1. ## Sequence behavior

Let x(n+1)= (3*x(n)) / (x(n))^2+2 n belongs in N, xo>=0 is some starting value

a) Show that if the sequence converges to a finite limit then this is 0 or 1.
b) Show that if 0<x(n)<1 then 0<x(n)<x(n+1)<1 and determine the limit behavior of the sequence when 0<x0<1.
c) Show that if 1<x(n)<2 then 1<x(n+1)<x(n) and determine the limit behavior of the sequence when 1<x0<2
d) What happens for x0>=2?

My work and if someone can check it and correct me if I am anywhere wrong.

a) If x(n) tends to K in R then so does x(n+1) so K=3K/K^2+2 so K=0 or K=1 or K=-1 but we cross out K=-1 since x0>=0 and so ...>x2>x1>x0 (x0>0) or all x(n)=0 (x0=0)

b) x(n+1)-x(n)=(x(n)*(1-(x(n))^2)) / ((x(n))^2+2) which is >0 if 0<x(n)<1 and so x(n+1)>x(n). So the sequence is an increasing one with 0<x(n)<x(n+1)<1, since the only positive finite limit is 1.

When 0<x0<1 our sequence is increasing and so 1>...>x2>x1>x0>0. It is bounded above by 1 since is the only positive finite limit.

c) If 1<x(n)<2 then x(n+1)-x(n)<0 so x(n)>x(n+1) so our sequence is decreasing but >1 since is the only positive finite limit and so 1<x(n+1)<x(n)

When 1<x0<2 then 1<.....<x2<x1<x0 our sequence is decreasing and bounded below by 1.

d) If x0=2 then all x(n) are zero so we have a sequence full of zeros.
If xo>2 we observe that x1<x0 but 1>...>x3>x2>x1 and our sequence is bounded above by 1 since is the only possible finite limit.

This is my work. Could anyone please check it and confirm my work? Thanks in advance, appreciate it!!

2. Originally Posted by Darkprince
Let x(n+1)= (3*x(n)) / (x(n))^2+2 n belongs in N, xo>=0 is some starting value...
There is an essential detail: the recursive relation is...

a) $\displaystyle \displaystyle x_{n+1}= \frac{3\ x_{n}}{x^{2}_{n} +2}$

b) $\displaystyle \displaystyle x_{n+1}= \frac{3\ x_{n}}{x^{2}_{n} +2n}$

c) somewhat else...

Kind regards

$\displaystyle \chi$ $\displaystyle \sigma$

3. What do you mean? My approach is completely wrong? Why in b the recursive relation is 3xn/(x(n)^2+2n)?

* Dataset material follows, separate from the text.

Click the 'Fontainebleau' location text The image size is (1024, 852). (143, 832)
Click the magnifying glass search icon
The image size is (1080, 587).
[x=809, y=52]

4. Oh sorry, now I understand. I meant n belongs in N in my first sentence. So the sequence is just x(n+1)= (3*x(n)) / (x(n))^2+2

5. Originally Posted by Darkprince
Oh sorry, now I understand. I meant n belongs in N in my first sentence. So the sequence is just x(n+1)= (3*x(n)) / (x(n))^2+2
... so the recursive relation is...

$\displaystyle \displaystyle x_{n+1}= \frac{3\ x_{n}}{x^{2}_{n} + 2}$ (1)

... and that can be written as...

$\displaystyle \displaystyle \Delta_{n}= x_{n+1}-x_{n} = \frac{x_{n}- x^{3}_{n}}{x^{2}_{n}+2}= f(x_{n})$ (2)

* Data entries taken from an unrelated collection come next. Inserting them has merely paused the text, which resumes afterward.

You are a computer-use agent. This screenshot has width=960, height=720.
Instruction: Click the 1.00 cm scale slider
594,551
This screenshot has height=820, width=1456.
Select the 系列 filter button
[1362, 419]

The function $\displaystyle f(x)$ is represented here...

If we define 'attractive fixed point' a value of x for which $\displaystyle f(x)$ crosses the x axis with negative slope, then $\displaystyle f(x)$ has two attractive fixed points in $\displaystyle x= \pm 1$. Because $\displaystyle f(x)$ is an 'odd function' we can analyse what does happen for $\displaystyle x_{0}>0$. The point $\displaystyle x=0$ isn't an attractive fixed point and the initial value $\displaystyle x_{0}=0$ will produce the 'all zero sequence'. Setting $\displaystyle x^{*}=1$ the positive attractive fixed point, any $\displaystyle x_{0}$ which satisfies the condition $\displaystyle |f(x_{0})|< |x_{0}-x^{*}|$ [the 'red line' in the figure...] will produce a sequence monotonically convergent at $\displaystyle x=1$. If $\displaystyle x_{0}>2$ the first iteration will produce an $\displaystyle x_{1}$ between 0 and 1 and after that the sequence converges monotonically at $\displaystyle x=1$...

Kind regards

$\displaystyle \chi$ $\displaystyle \sigma$

6. Thank you very much for the help

7. Sorry Chi Sigma for bothering again. I understood your logic. My solution was correct? I mean I prefer to work on my approach, so if you can tell me if it was correct or if I have to add anything I would greatly appreciate it! Thank you!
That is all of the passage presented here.